70. In 1990, the Committee on Economic, Social and Cultural Rights revised its reporting guidelines, inter alia, to bring them into line with article 3 of the International Covenant on Economic, Social and Cultural Rights, which provides that States parties should ensure the equal right of men and women to the enjoyment of all economic, social and cultural rights set forth in the Covenant. The revised guidelines include the provision of gender-specific data by States parties and such data is also systematically sought in the written lists of issues which are submitted to States parties prior to the consideration of their reports by the Committee.

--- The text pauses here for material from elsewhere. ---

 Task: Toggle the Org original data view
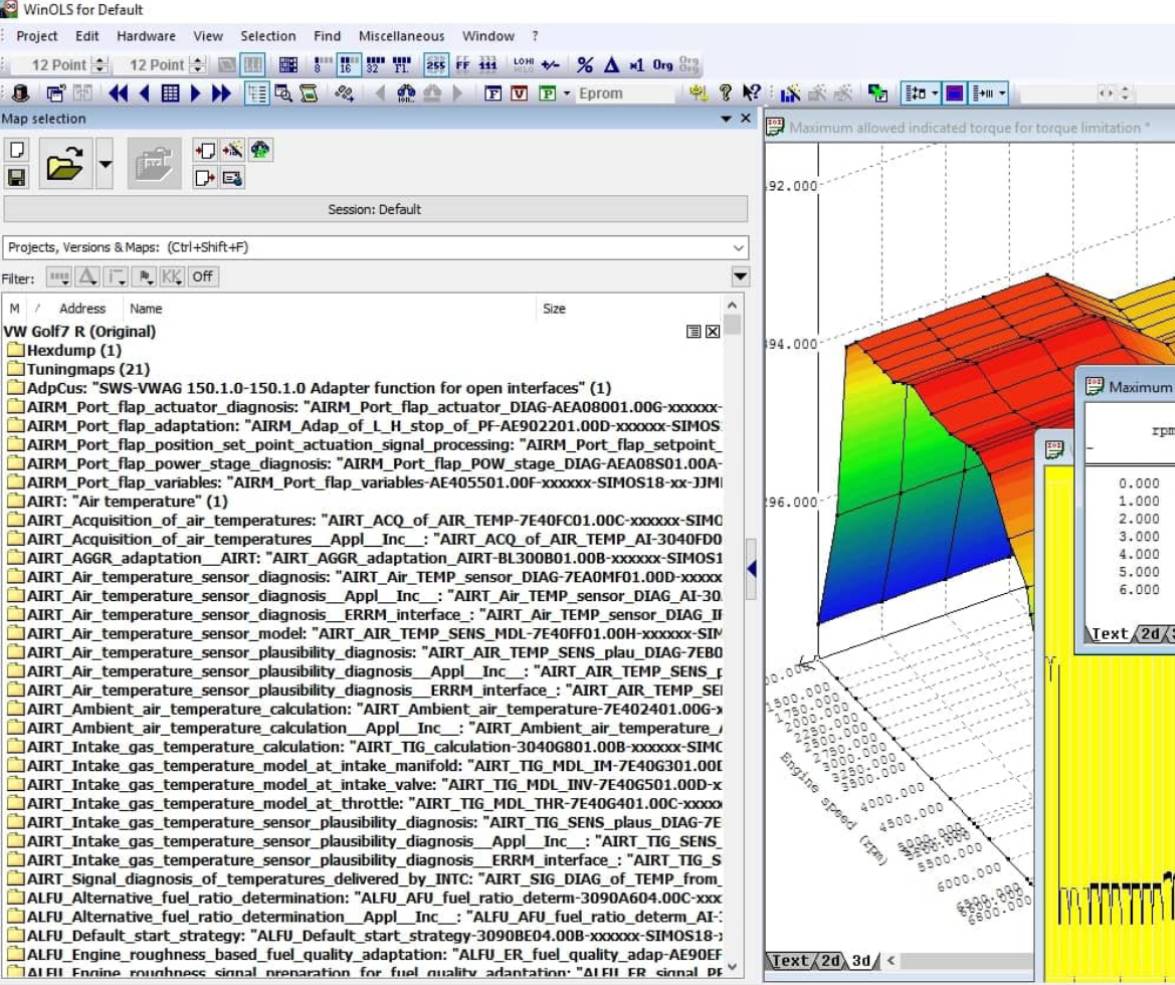664,64
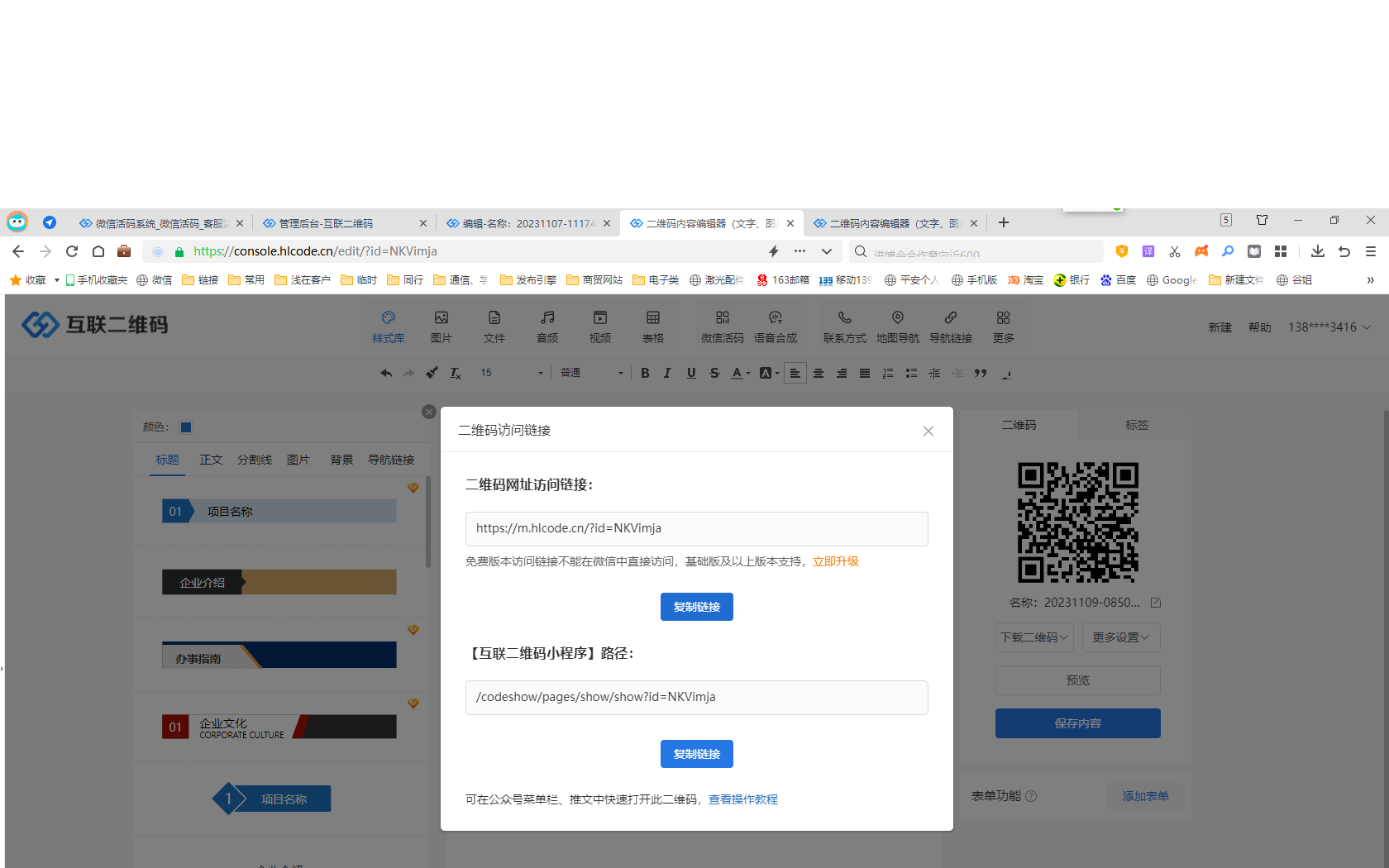Expand the 更多设置 settings dropdown
This screenshot has width=1389, height=868.
(1120, 637)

In its examination of State reports, the Committee takes into account information provided by reporting States to the Committee on the Elimination of Discrimination against Women, as well as the deliberations and concluding observations of that Committee. At its eleventh session in November 1994, the Committee on Economic, Social and Cultural Rights designated one of its members to follow closely the activities of the Committee on the Elimination of Discrimination against Women.

 

71. On 21 January 1995, the Committee on the Rights of the Child held a general debate on the girl child, which resulted in a number of recommendations for action to be taken by both the Committee and States parties to promote the rights of the girl child. These recommendations include the establishment by States parties of a system for gathering reliable, gender-specific information and statistics. The Committee should also be provided with information and statistics on inequality and discrimination which may be present, inter alia, in the spheres of education, health and employment. Another recommendation was for strengthened training of health professionals, who should pay attention to the specific health needs of girls, and for changes in the image of women in the media, in advertising and in school textbooks. In addition, it was recommended that the Committee should promote its advisory role, with the support of the United Nations specialized agencies and non-governmental organizations, and should request gender-specific data on all forms of discrimination in the list of questions provided to Governments in connection with the consideration of their reports.